At first, Wiley, who wasn’t enthusiastic about the substance’s prospect as a film, broke down the plastic material into fibers. Dow found a use for it in this form as part of car seat covers. But this product ended up being a loser because the fibers built up too much static electricity, shocking passengers. Next up, one of his bosses considered adding it to the construction of battery casings because it was resistant to acids. That idea didn’t pan out either. Wiley grew so attached to his eonite that when Dow bigwigs considered dropping research on it because the material wasn’t paying big dividends, Wiley threatened to quit.

His ploy worked and after ten years of tinkering with it, Dow finally found a decent application. A film was created and sold to the military during World War II. The wrap proved to be a handy way to bind equipment being transported by sea, protecting it from the corrosion of sea water.

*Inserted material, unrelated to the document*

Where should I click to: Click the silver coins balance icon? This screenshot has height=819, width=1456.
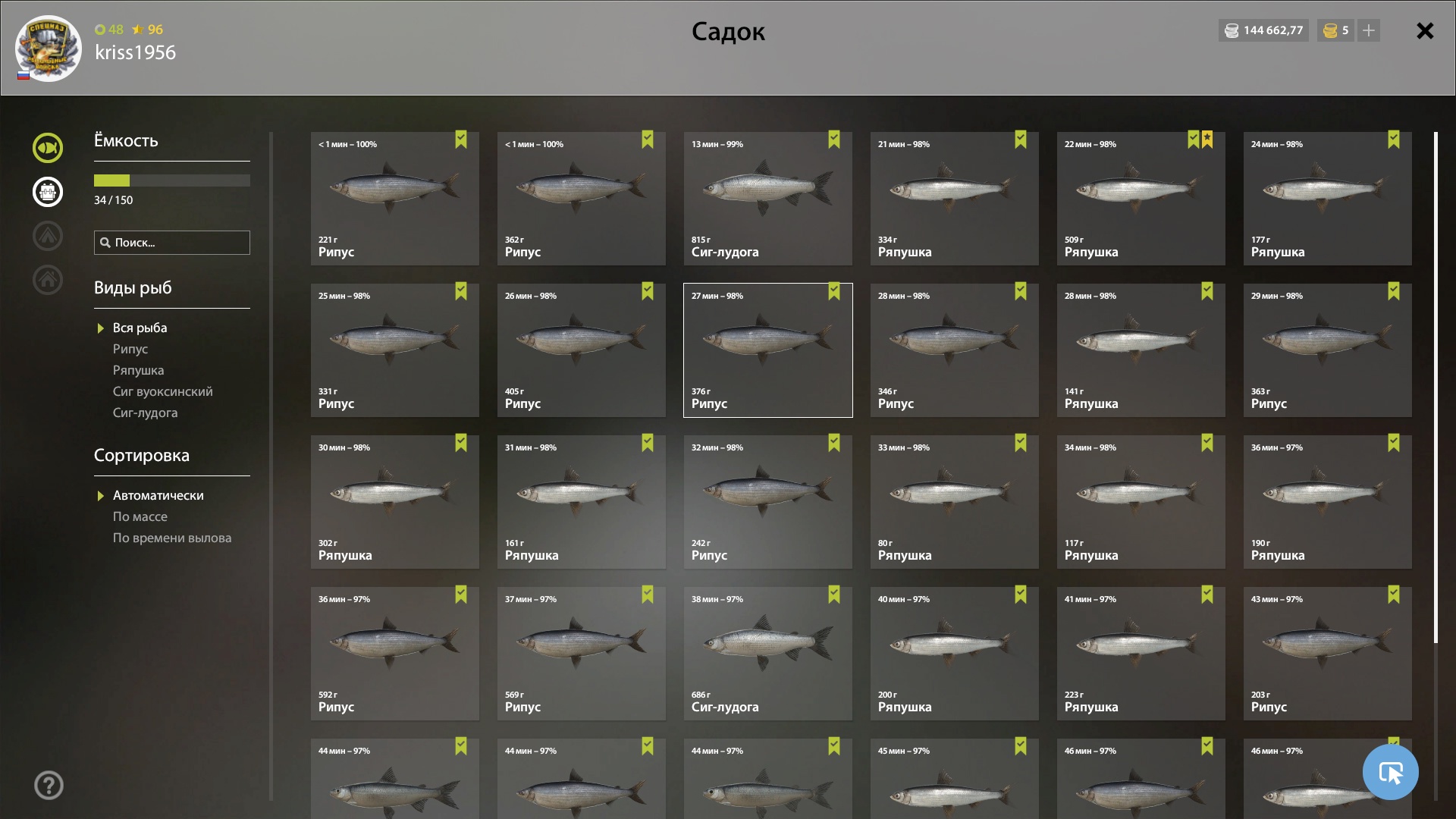pyautogui.click(x=1232, y=30)
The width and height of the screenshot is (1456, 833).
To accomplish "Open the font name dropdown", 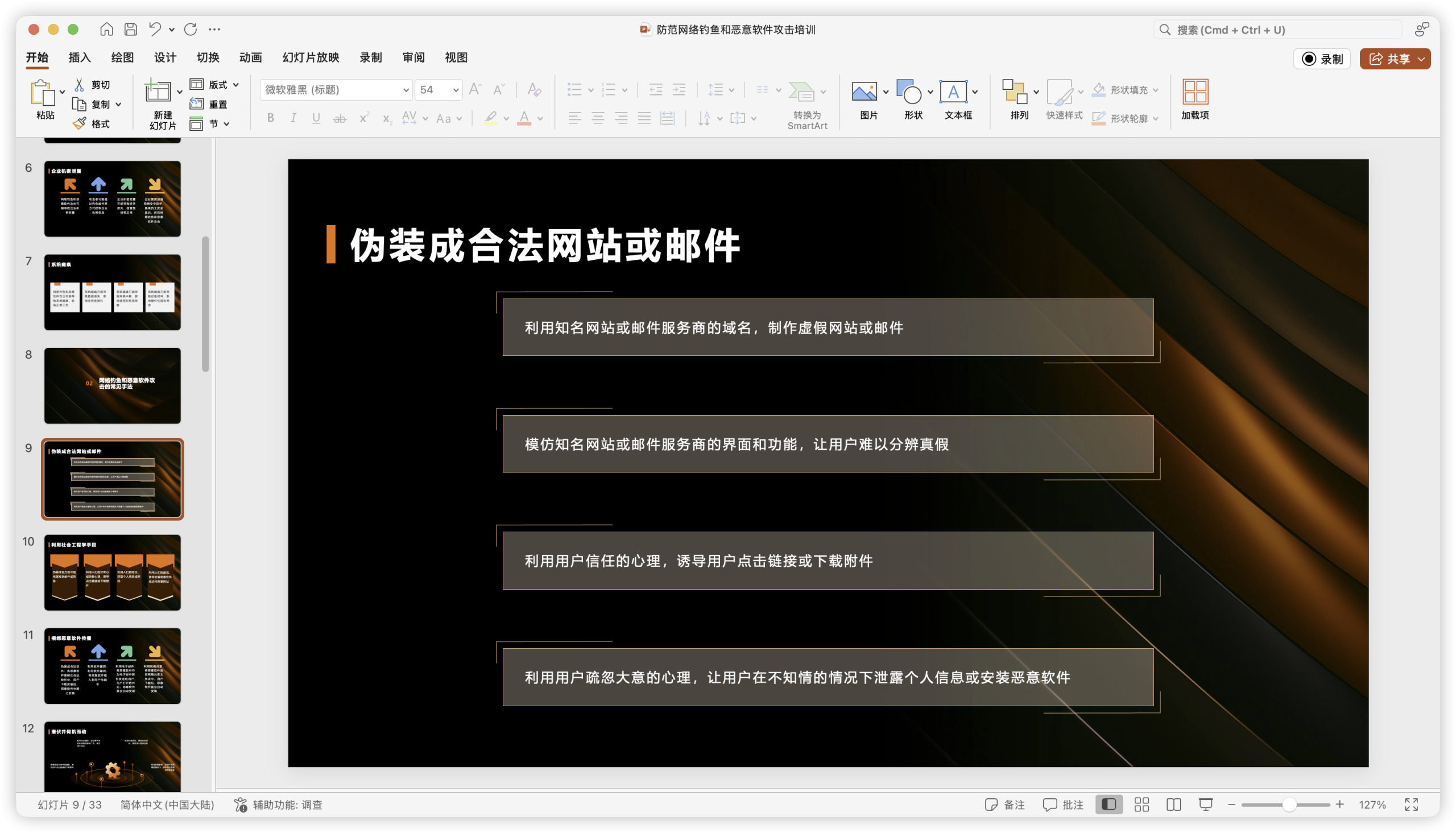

But the military success didn’t save Wiley’s pride and joy for long. After the war, Dow sold the film to two former employees who set up a new business called the Saran Wrap Company. These guys helped refine Saran Wrap into its thin, clear (odor-free) form, and by 1949 they were marketing it for kitchen use. “It sold like hotcakes because women liked to put it over bowls,” Wiley told a journalist in 1994. No fools, Dow execs bought back Saran Wrap a few years later, turning it into a huge profit maker.